SOURCE DOCUMENT →
::::
When you get the sense of just right in staying with the breath, a sense not only of ease but also of fullness, this is where you begin to get food for the mind. It feels as if every little cell in your body is full of itself. Every potential for sensation has a nice fullness. It’s not being bothered or pushed around by the process of breathing.

Think of that sense of fullness spreading out to fill as much of the body as you can. Then learn to stay with it.

Ajaan Fuang used to say that there are three steps in concentration practice. One is learning how to do it, how to get the mind settle down. The second is learning how to maintain it. These are two separate skills. They’re connected but they’re different, in the sense that once you’re there, you’ve done what needs to be done to get the mind to settle down. Then the next question is how to maintain that, how to maintain that sense of balance in the midst of all the other distractions that may be either coming in from outside or welling up from within. You find all kinds of thoughts will come in. There’s boredom, impatience: “What’s next? Why can’t I think of something else?” “No, don’t think of anything else. Just stay right there with the breath. And allow it to do its work. If you’re going to feed the mind, it takes a while for this nourishment to soak in.”

When you give it that opportunity, then after a while you’re ready to go on to the third stage, which is to use the concentration. In other words, once you’ve developed a sense of fullness, that in and of itself doesn’t solve the problem, because the mind could in any point drop its concentration and go back to its old ways. So you have to learn how to take the sense of ease and well-being the mind develops while it’s here with the breath and compare it with the pleasure it gets out of giving in to lust or aversion or greed or whatever. You’ve changed the playing field because you’ve learned to find more pleasure in the state of mind that’s not involved with those things. That way, it has more strength in learning how to resist their pull. At same time, you begin to understand why these things have this pull over us. Why does the mind want to get angry? Why does it want to get lustful? We’re actually more attached to our desires than we are to the object of our desires.
::::
RECORDS SHOWN →

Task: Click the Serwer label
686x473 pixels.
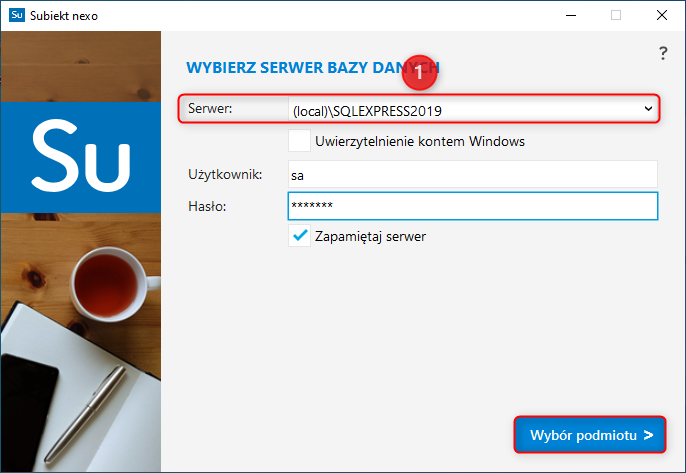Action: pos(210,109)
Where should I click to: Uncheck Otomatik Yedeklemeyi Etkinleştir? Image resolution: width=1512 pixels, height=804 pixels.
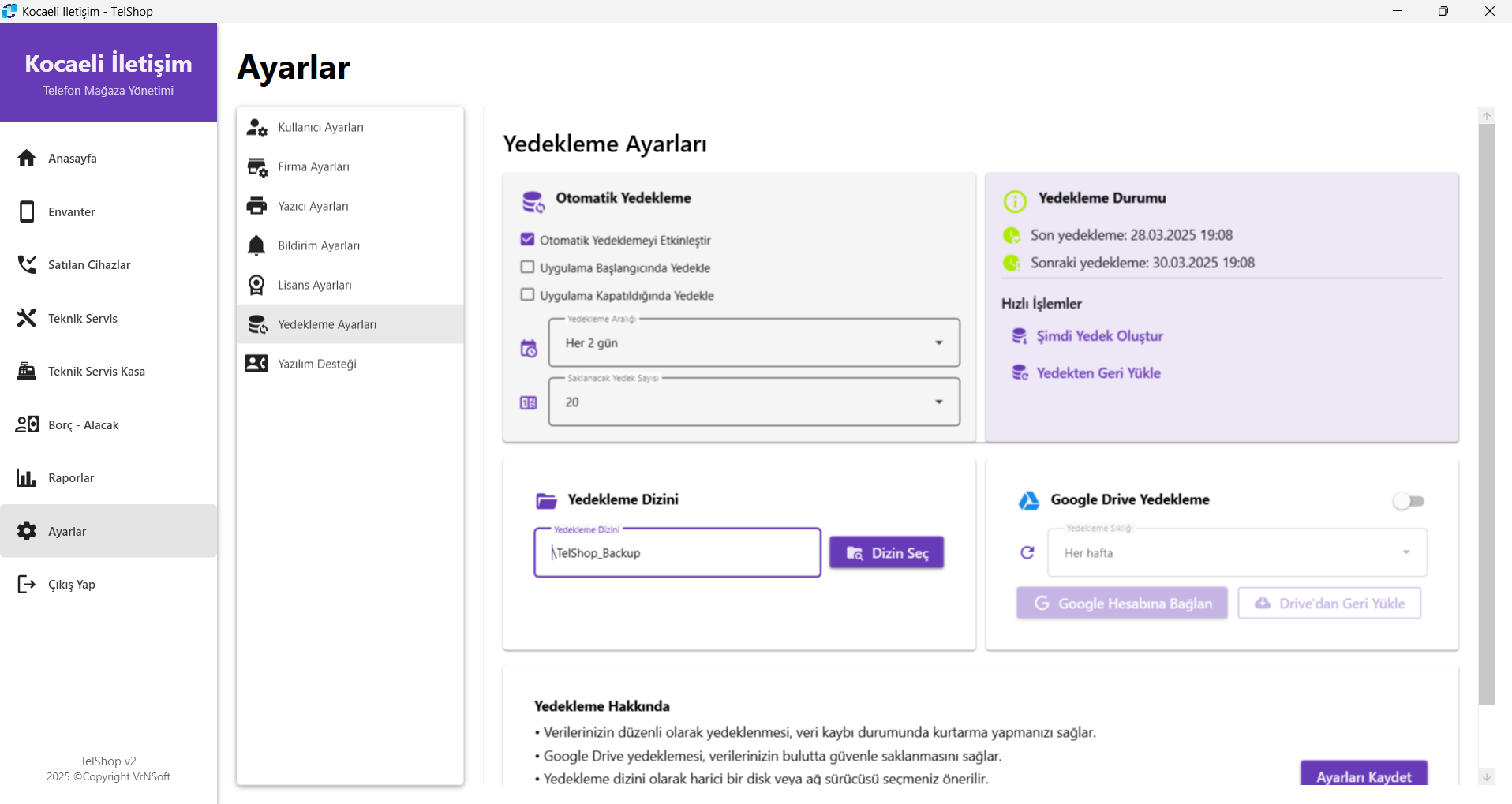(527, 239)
::::
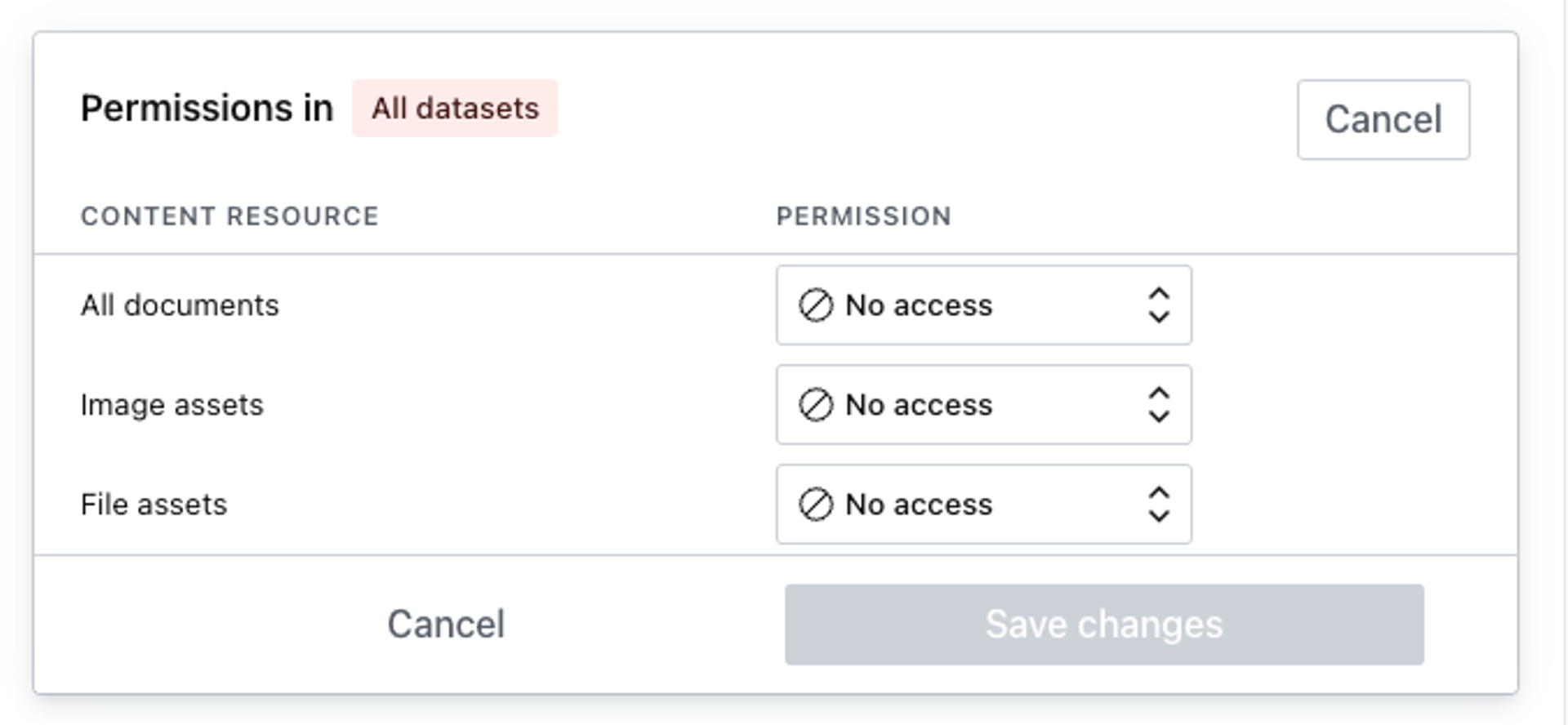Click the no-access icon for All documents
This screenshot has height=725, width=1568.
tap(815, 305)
::::
WHAT YOU WILL DO →
a: In the passage on meditation, how many steps in concentration practice did Ajaan Fuang say there are?
b: Rewrite the meditation passage from "When you get" to "process of breathing.", putting "richness" in place of "fullness".
c: Carry on the meditation passage past its final sentence.

ANSWERS BELOW →
a: Three.

b:
When you get the sense of just right in staying with the breath, a sense not only of ease but also of richness, this is where you begin to get food for the mind. It feels as if every little cell in your body is full of itself. Every potential for sensation has a nice richness. It’s not being bothered or pushed around by the process of breathing.

c:
You see this all the time. You want something and then learn you can’t get it. For a while, you feel frustrated. But then you decide you want something else instead, and you’re perfectly content to do that. Some of the things you get; some of the things you don’t. But the mind’s tendency is always to keep wanting this, wanting that. If it can’t get x, it’s going to go for y. No problem. But if you told it that it can’t have x and it can’t have a desire for anything else, the mind would really rebel. Which shows it’s not so much attached to x as it is to the process of desire.

Then when the desire is frustrated, that’s when the anger comes out. These things are all connected.

What the Buddha does is to give you better things to desire: stillness of mind, and an understanding what’s going on in the mind. You can desire this practice of concentration so that the path is not just a dry intellectual exercise, but it really does feel both mentally fulfilling and physically fulfilling. There’s a sense of fullness in the body. It feels good just sitting here with the breath, with the different parts the body undisturbed. Simply allow them to be still right where they are.

And in that stillness, you can start seeing the process of how these different defilements arise.

We don’t like the word “defilement.” It’s funny in the West: There are certain Buddhist teachings that’s just haven’t made their way across the Pacific Ocean yet. Every time they get sent over, they get sent back. Defilement is one of them. We don’t like to think of our minds as defiled, but once the mind gets still and luminous, you begin to see greed, anger, and delusion are just that: clouds that come and obscure your mind. They make things murky inside so that you can’t see anything clearly.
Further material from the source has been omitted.